■ **SHORT PROBLEM 1**
In the listing below, change every "Click" to "Tap" and leave everything else the same. Omit the pictures from your answer.

# subclass 461 questions



## aneu (Aug 19, 2011)

Hi,

Im currently applying for a 461 visa (for a family member of a New Zealand citizen to stay with them in australia) and just have a few questions i need a little advice with.


in the last part of the form (im using form 147 if that helps) it says that every applicant needs to have police checks, but im not sure if my girlfriend needs one? she isnt actually sponsoring me as im not required to have a 'sponsor' in the formal sense, but it does ask for her details in the application.

also, in regards to getting a AFP check for her and the one i got for myself, they would specify if it needed to be a fingerprint check wouldnt they? as i just applied for a general police check.

lastly for the minute, when it comes to statutory declarations, do they need to be hand written or can they be typed? i think the 888 form has to be hand written, but when it comes to my partner and I doing our stat decs, can we type it up?

thanks in advance for any help people can give


----------



## SarahM (Feb 8, 2011)

Hi,

Applicants are people needing the visa, so only you will need a police check as your girlfriend is not an applicant. My husband just got a general AFP check without fingerprints for his partner visa and that was all that was required.

You can type your statutory declarations if you want, but for them to actually be legally binding documents it needs to include some things, so use this blank form:
Statutory declarations
(In the top right hand corner you can choose it as a word doc, then you type in the spaces and print it out)


----------



## aneu (Aug 19, 2011)

Thanks for that 

Im so stressed at the moment, i wanted to have this applied for at the end of July but ive been held up by people not doing stat decs, to then only find out this week that i have to provide evenmore evidence showing that we kept in contact during periods of separation.

Items listed in a dataset
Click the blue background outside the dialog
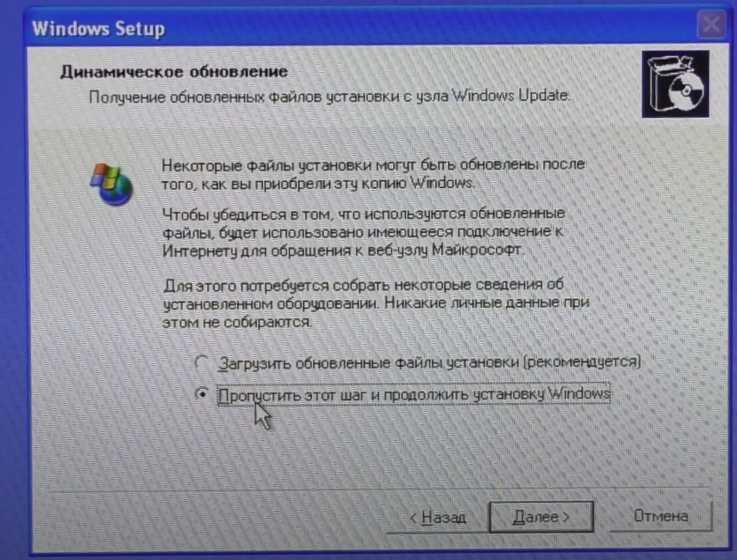The width and height of the screenshot is (737, 560). (12, 282)
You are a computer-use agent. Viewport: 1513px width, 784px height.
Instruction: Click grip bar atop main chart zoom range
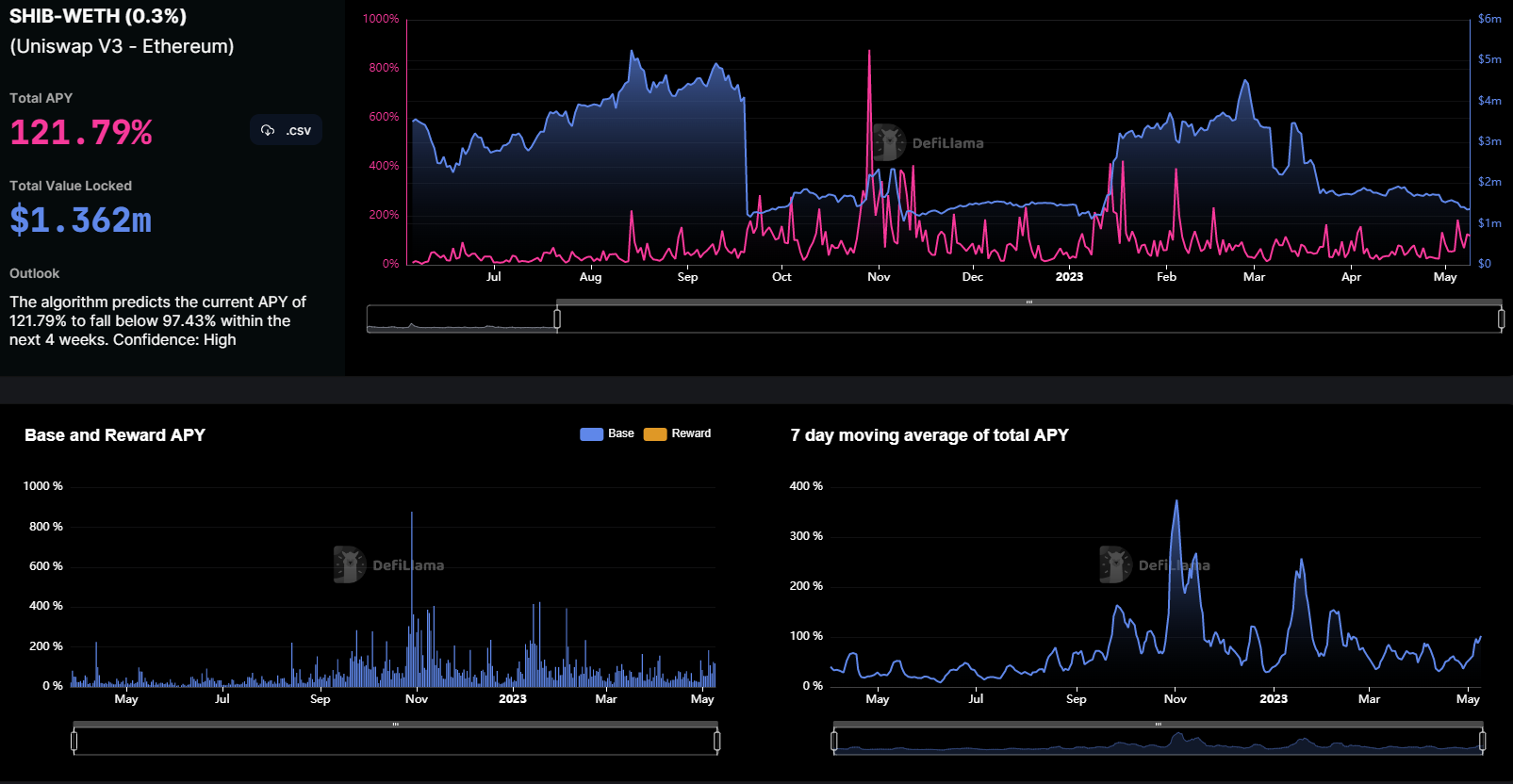point(1028,302)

■ **SHORT PROBLEM 2**
Write the next part of the forum thread about subclass 461 visa questions.

■ **TASK ANSWER 1**
Tap the blue background outside the dialog
The width and height of the screenshot is (737, 560). (12, 282)
You are a computer-use agent. Viewport: 1513px width, 784px height.
Instruction: Tap grip bar atop main chart zoom range
point(1028,302)

■ **TASK ANSWER 2**
after looking through my emails, the oldest one i have dates in 2007..when my partner and i actually started talking in 2005! 
apart from printing out comments on myspace or something of the sort i have no idea how i can prove we were talking then?


----------



## SarahM (Feb 8, 2011)

Did you use Skype? Skype chat hisotry is stored forever. Did you write letters to each other?

You won't be refused the visa just because you have no evidence for 2005/06. When it comes to de facto partners, immigration usually wants at least 12 months commitment, so I think if you can provide evidence for 2007-2011 that'll be way more than enough. 

Those general guidelines "evidence that you kept in contact during periods of separation" doesn't mean "give us evidence for every day that you were apart for every day or else we don't give you the visa". What it means is that communication while being apart is evidence that you were in a relationship, and if you can show that at any time, then it helps to show that you are de facto.

This applies to a married relationship aswell, sorry if I made the wrong assumption.


----------



## aneu (Aug 19, 2011)

no need to apologise, you were correct in the first place.

I shouldve probably explained my situation abit more.
my girlfriend and i started dating whilst i was visiting australia in mid 08. i then returned at xmas 08 for 3 weeks, then again from june-august 09, and then have been living in australia since dec 09 to now on a working holiday visa.
i did 3 months farm work last year to extend my visa for an extra year to december this year.

we did use skype to contact eachother during our periods of separation, but i checked and it will only allow me to go as far back as november 2010. i guess its to do with me now using a different computer.

i sent my girlfriend a birthday card and a letter once i think, but we mostly just used msn/email/social networking sites to stay in contact, as they are obviously easier.

I can print out emails to show we stayed in contact, but dont want to go overboard with too many, so should i maybe print one from a week or something?

so, it will be ok for me to write in my stat dec that we started talking in 05, eventhough i have no evidence to prove it?

thanks for your help btw!


----------



## SarahM (Feb 8, 2011)

No problem 

You're right, you shouldn't give them all of your emails. I think one or two for each month should be fine. They just want a representative amount. Print out some of the msn chats, even just to show the dates of communication, print out some emails, maybe the Skype log, definately the birthday cards (just photocopy them) if you can find them, ect.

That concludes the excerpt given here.